Tandis que les Nomades font leur magistrale apparition dans ce nouvel eldorado – parfaitement sécurisé, disent-ils en siestant languissamment – les Sédentaires lâchent leur paquet-surprise vers eux. Alors, en une éruption étincelante, un immense vaisseau arrive et déchaîne sur les Nomades les Éclairs de Zeus. Feus d’artifices, torpilles luminiques, le tout frappe la caravane blindée et apparemment inébranlable des voyageurs avec la ferveur d’un Mars sur un champ de bataille. Caravane devient château assiégé. Entourés par un halo lumineux d’explosions, les Nomades n’ont pas le temps de se lever pour protester contre cet accueil volcanique que leur vaisseau est déjà une immense cuve magmatique prête à imploser.
Des éclairs zèbrent l’espace, miroitement célestes dans la nuit, huée mystique à en réveiller un mort. Le futur tombeau des Nomades devenu forges d’Hadès luit de toute sa gloire, sous l’œil avide et satisfait d’un Anubis qui attend ce moment depuis des temps incommensurablement grands.
Sous les assauts des éclairs jupitériens, les Nomades s’éteignent un à un, transformant leur frêle roulotte, autrefois char des étoiles, en un cénotaphe maléfique, en un mausolée funeste où raisonneront les cris de ces morts pour l’éternité.
Mais tandis que tous succombent au baiser de la mort, un Nomade, le plus robuste, le plus opiniâtre, et aussi le plus mauvais, réussit l’exploit de survivre une demi-seconde de plus. Durant cette fraction de temps où le temps lui-même semble s’être arrêté pour donner une fin digne à ce brave soldat, il parvient à lancer sa Malédiction sur ses assaillants.
Vengeance funeste, le Châtiment se déploie dans le cœur meurtri de l’ancienne forteresse en une petite boule d’énergie pure.

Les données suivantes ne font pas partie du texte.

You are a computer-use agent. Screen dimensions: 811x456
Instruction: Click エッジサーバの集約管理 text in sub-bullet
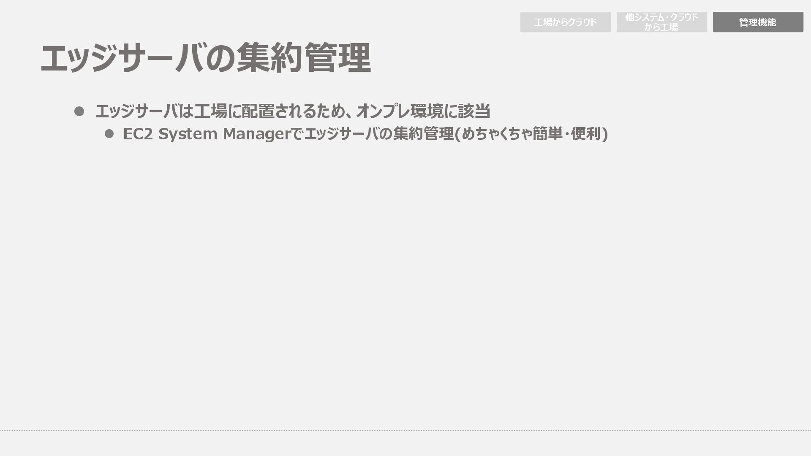[378, 134]
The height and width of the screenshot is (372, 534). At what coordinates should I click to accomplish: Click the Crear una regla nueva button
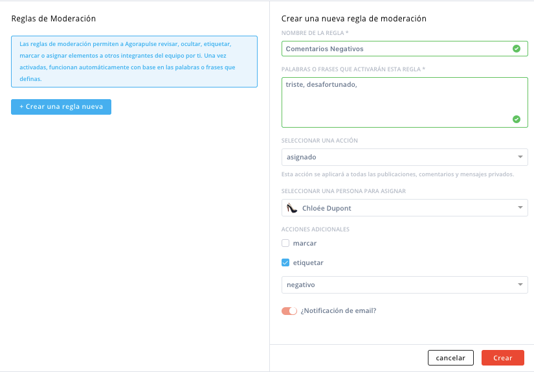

Aussi dense que toute la matière du système réunie, aussi meurtrière qu’un trait bien placé, la sombre Némésis se transforme en un trou-noir colérique, qui submerge dans sa fureur mystique la totalité du vaisseau des voyageurs, marquant de cette manière la fin de leur jeu de roulette russe avec Thanatos.
Gourmand et encore affamé, cette arme infernale avale ensuite tous les débris flottants d’une goulée friande. Les Sédentaires, coupés dans leur victoire hâtivement fêtée, voient alors un immense œil sombre grandir encore et encore sous leur regard ébahi. Il s’approche d’eux, et eux s’approchent de lui, attirés par sa masse colossale. Ils se rencontrent, et, en un rapide câlin langoureux, fusionnent et disparaissent.

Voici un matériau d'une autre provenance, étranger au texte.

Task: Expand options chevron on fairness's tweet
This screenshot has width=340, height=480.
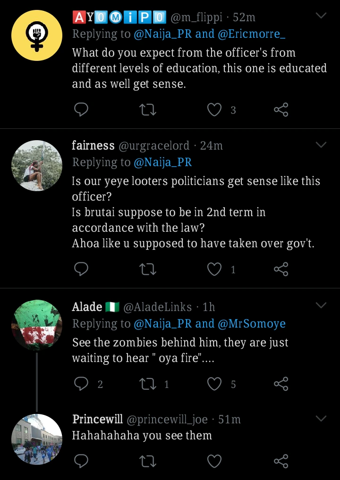Action: pyautogui.click(x=321, y=144)
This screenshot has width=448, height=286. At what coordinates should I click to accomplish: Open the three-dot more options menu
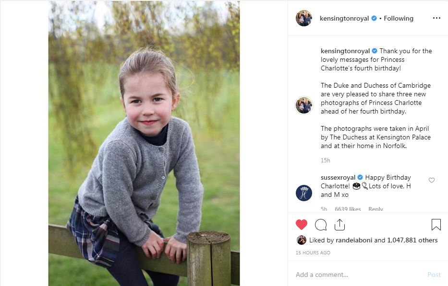point(436,18)
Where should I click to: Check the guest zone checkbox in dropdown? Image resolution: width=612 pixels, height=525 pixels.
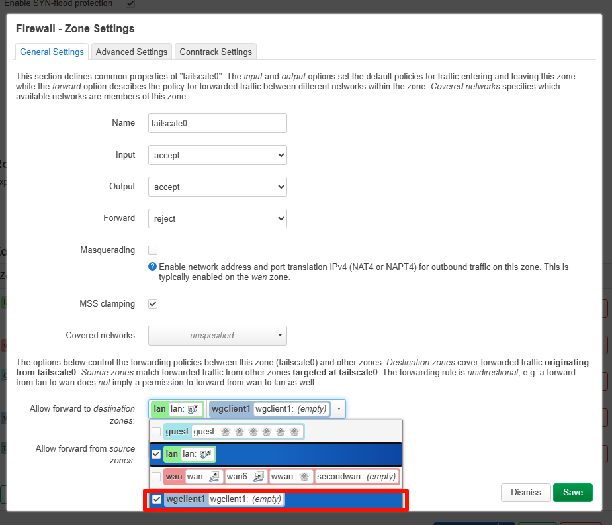click(156, 432)
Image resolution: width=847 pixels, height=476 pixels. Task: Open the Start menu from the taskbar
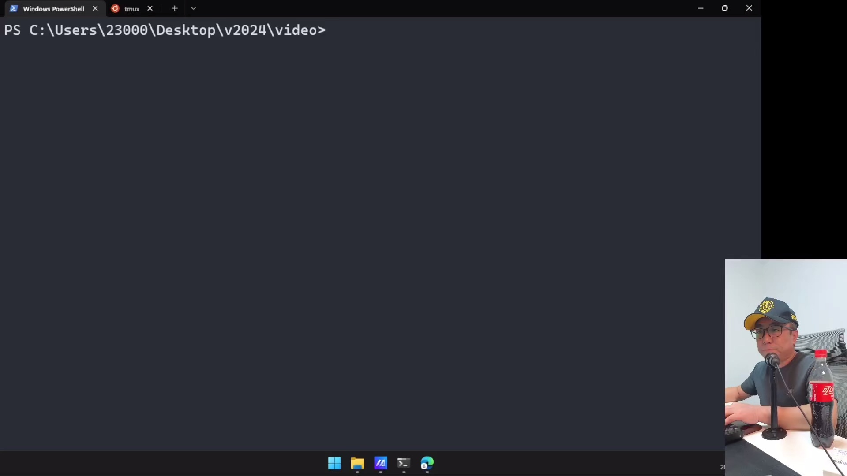[334, 463]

Crépuscule. Bourdonnement. Braise. Mort. Calme.
En ce jour tragique, Hadès fait d’une pierre deux coups et emmène les deux peuples belliqueux dans l’autre-monde. Ce système, autrefois havre de paix, devient l’antre de ce trou-noir occulte et mesquin, qui, tel Charybde et Scylla, avalera tous les voyageurs maladroits qui auront le malheur de passer par là.
Si un jour l’un d’entre eux le fait, il verra alors un halo obscur entouré de quelques cendres lumineuses. Il ne se doutera sûrement pas qu’ici, des millions d’années plus tôt, la Mort a frappé des Innocents. Il ne verra pas dans ce silence lugubre le tombeau qui contient l’histoire de deux peuples, qui par simple volonté de survie, se sont un jour affrontés en une violente bataille.
Il se contentera sûrement de frissonner, faible sensation du spectre rancunier de ces décapités, puis passera son chemin, s’en allant vers une autre destination, un autre havre de paix, où la Mort sera peut-être embusquée, prête à les prendre comme elle l’a fait mille fois, comme elle le fera encore mille fois.
Aube. Silence. Lueur. Naissance. Paix. Renouveau.